Naturally, I am hoping that what happened at the Valley Swim Club will not leave a similar indelible scar on the psyche of those 65 day camp children. But beyond that, I wonder how those children can be expected to “pull themselves up by their bootstraps,” as we are taught to do as Americans, and contribute positively to our society when these children are taught at a young age that the color of their skin is a negative.

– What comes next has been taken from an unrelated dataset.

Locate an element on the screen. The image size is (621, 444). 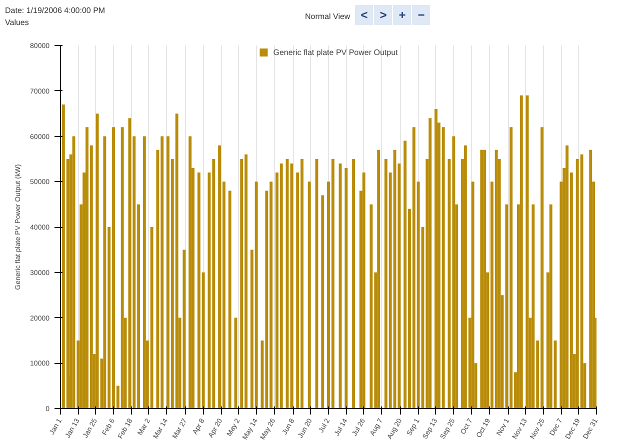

I now live in Germany where society is much more homogenously white than in the U.S. In Germany I am a minority in every sense of the word. Yet, I feel about as secure in my black skin here as I did in America. I am in a foreign country that is infamous for the basest form of racial hatred in modern history, and I don’t speak the language, and I feel as secure as I did in America. It shouldn’t add up, but it does. True, somewhere in my gut, I am always concerned that I will get on a tram and be confronted by a neo-Nazi. But in this country, I know who the villains are. The villains are the radical fringe, by definition; they have nothing in common with normal. In the U.S., on the other hand, the villains can and do pass themselves off as normal, masquerading as our school teachers and other authority figures we are taught respect. The kids from the Creative Steps Day Camp probably believe that the racists who expelled them are normal. And if those kids ever want to get anywhere in life, if they really want to pull themselves up by their boot straps, they’ve got to be accepted by these “normal” people. White people. Upper-class people. Adult people. Authority people.
Obviously, some people can squeak by with their self-worth in tact, against all odds. I am a living example. I was lucky. My niece, now 21, was lucky. Being lucky, however, does not come without deep emotional wounds and big psychotherapy bills. And do we really want to live in a society that requires children to rely on luck? I know we can do better than that.